Home AffairesL’avocat tente de jeter des chaussures sur CJI Gavai en ouverture, cite l’insulte à «Sanatan»

L’avocat tente de jeter des chaussures sur CJI Gavai en ouverture, cite l’insulte à «Sanatan»

by Amélie Bernard

Publié le 6 octobre 2025 à 07h38. Un incident inédit a perturbé lundi les travaux de la Cour suprême indienne : un avocat a tenté de lancer sa chaussure sur le juge en chef, Bhushan R. Gavai, en pleine audience. Cet acte, qui s’inscrit dans un contexte de vives tensions autour de commentaires attribués au magistrat, a suscité une forte condamnation.

  • Un avocat a interrompu une audience en tentant de jeter sa chaussure sur le juge en chef.
  • L’incident est lié à une controverse récente concernant des propos tenus par le juge en chef sur une affaire religieuse.
  • L’Association des défenseurs de la Cour suprême a fermement condamné cet acte et appelé au respect du pouvoir judiciaire.

L’incident s’est produit alors que des affaires étaient en cours d’examen devant le juge en chef et d’autres magistrats. Rakesh Kishore, l’avocat en question, s’est approché de l’estrade, a ôté sa chaussure et a fait mine de la lancer avant d’être rapidement maîtrisé par les agents de sécurité. Pendant qu’il était escorté hors de la salle d’audience, il a crié :

« Nous ne tolérerons aucune insulte à Sanatan. »

Rakesh Kishore, avocat

Le juge en chef Gavai a conservé son calme face à cette perturbation, exhortant ses collègues et les autres avocats présents à poursuivre leurs activités.

« Ne vous laissez pas distraire par tout cela. Nous ne sommes pas distraits. Ces choses ne m’affectent pas. »

Bhushan R. Gavai, juge en chef de l’Inde

Cet acte semble découler d’une polémique née de commentaires que le juge en chef aurait tenus le mois dernier, lors de l’examen d’une requête visant à restaurer une idole de sept pieds (environ 2,13 mètres) de Lord Vishnu, décapitée, dans un temple de Khajuraho. La Cour avait estimé que cette affaire relevait de la compétence de l’Archaeological Survey of India (ASI), l’agence gouvernementale chargée de l’archéologie en Inde.

Lors de cette audience, le juge en chef aurait suggéré au conseil du requérant de s’adresser directement à la divinité elle-même, une remarque qui a été largement diffusée et critiquée sur les réseaux sociaux. Le 18 septembre, le juge en chef Gavai a tenu à clarifier sa position, affirmant qu’il respectait toutes les religions et que ses propos avaient été mal interprétés.

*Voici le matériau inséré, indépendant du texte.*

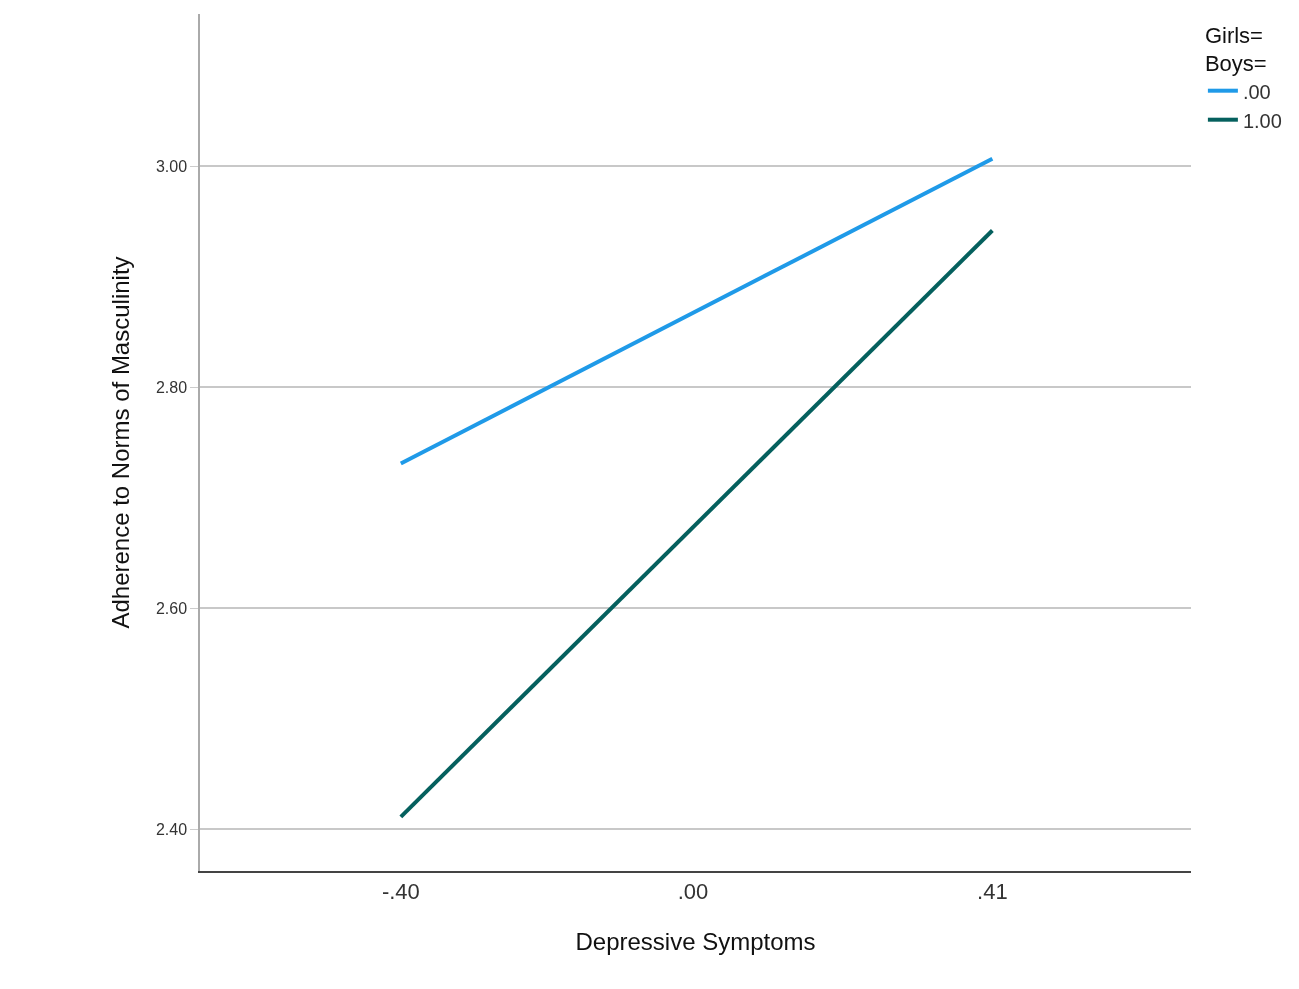 The image size is (1299, 989). I want to click on legend-label: 1.00, so click(1262, 120).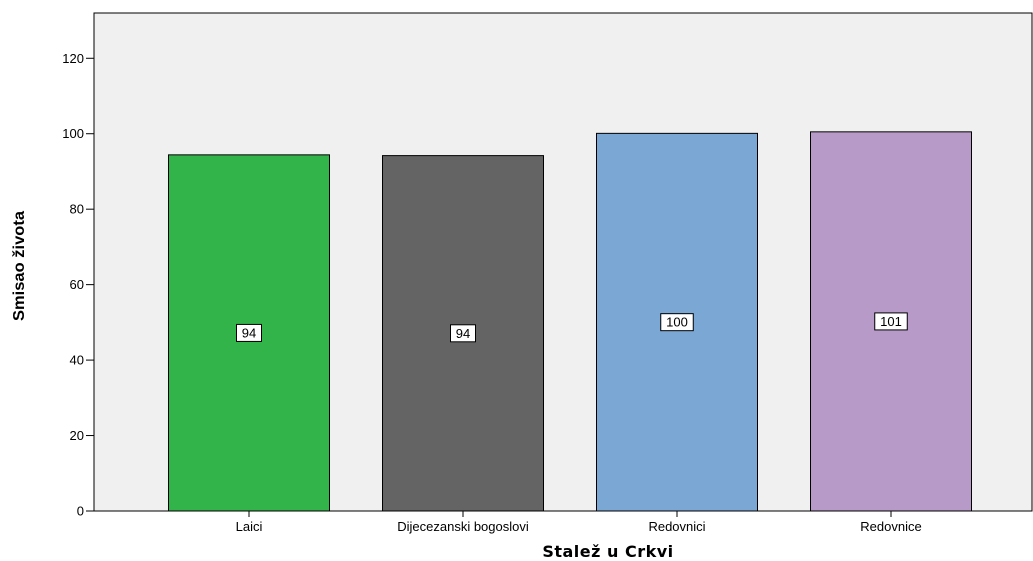 The height and width of the screenshot is (561, 1033). What do you see at coordinates (73, 134) in the screenshot?
I see `y-tick-label: 100` at bounding box center [73, 134].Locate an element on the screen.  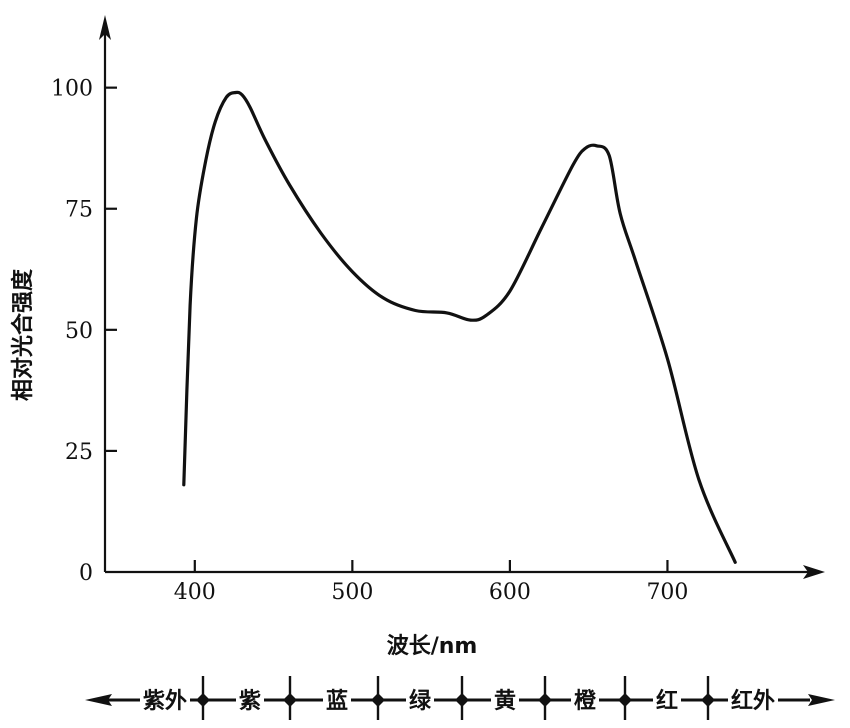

Cette clarification a mis en lumière la question plus large de la désinformation en ligne et de son impact sur la société. Le Solicitor General, Tushar Mehta, a souligné la tendance à des réactions disproportionnées sur les réseaux sociaux, tandis que l’avocat principal Kapil Sibal a décrit le paysage numérique comme un « cheval sauvage » difficile à maîtriser. L’incident de lundi illustre les conséquences concrètes de ces dynamiques en ligne.

L’Association des défenseurs de la Cour suprême (SCAORA) a vivement condamné l’acte de l’avocat, le qualifiant d’« injustifié et d’intempestif ». L’association a souligné qu’un tel geste était « indigne d’un membre du barreau » et constituait une « agression directe contre l’indépendance du pouvoir judiciaire ». Elle a exprimé sa pleine solidarité avec le juge en chef et le pouvoir judiciaire, appelant tous les avocats à faire preuve de retenue et à respecter le décorum professionnel. L’association a également suggéré que la Cour suprême envisage d’engager une procédure de contempt of court (outrage à la Cour), rappelant que, bien que la liberté d’expression soit fondamentale, les avocats ont un devoir de réserve en tant qu’officiers de justice.